▶ Challenge: Write out the material word for word, from the line containing "1568x626 pixels." through the line containing "Action: (x=41, y=530)", including both of those lines.

▶ Supplied material:
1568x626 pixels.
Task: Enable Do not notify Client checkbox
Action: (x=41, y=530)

---

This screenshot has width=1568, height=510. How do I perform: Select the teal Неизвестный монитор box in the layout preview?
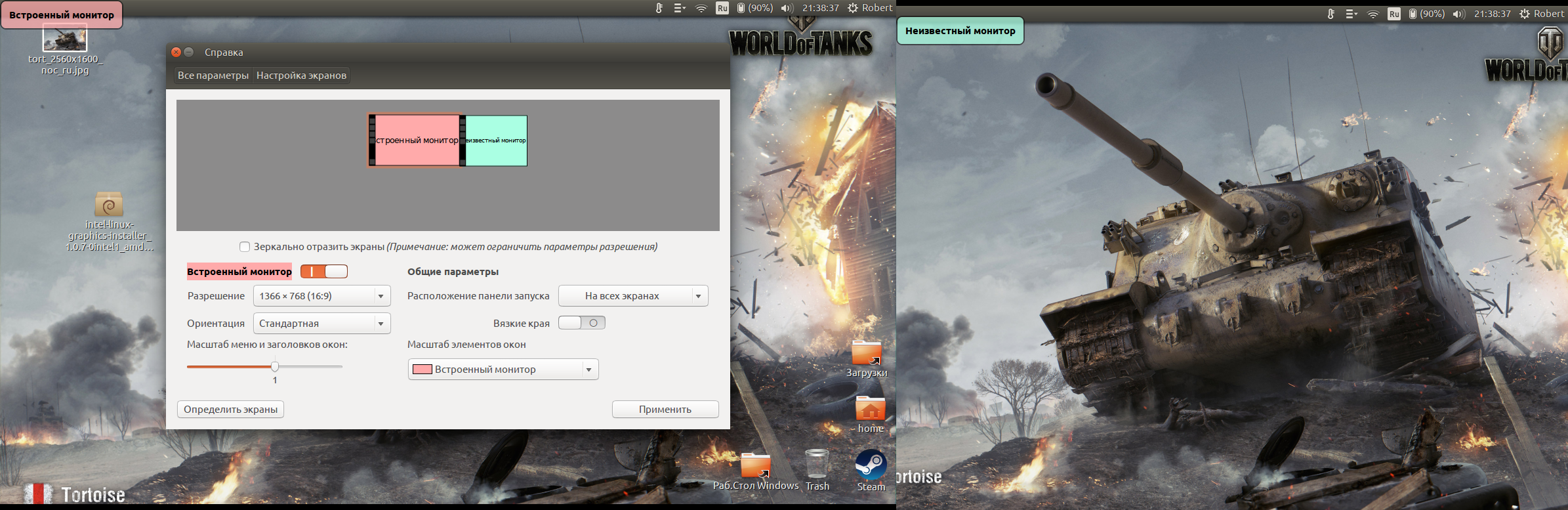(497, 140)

▶ Reply:
1568x626 pixels.
Task: Enable Do not notify Client checkbox
Action: (x=41, y=530)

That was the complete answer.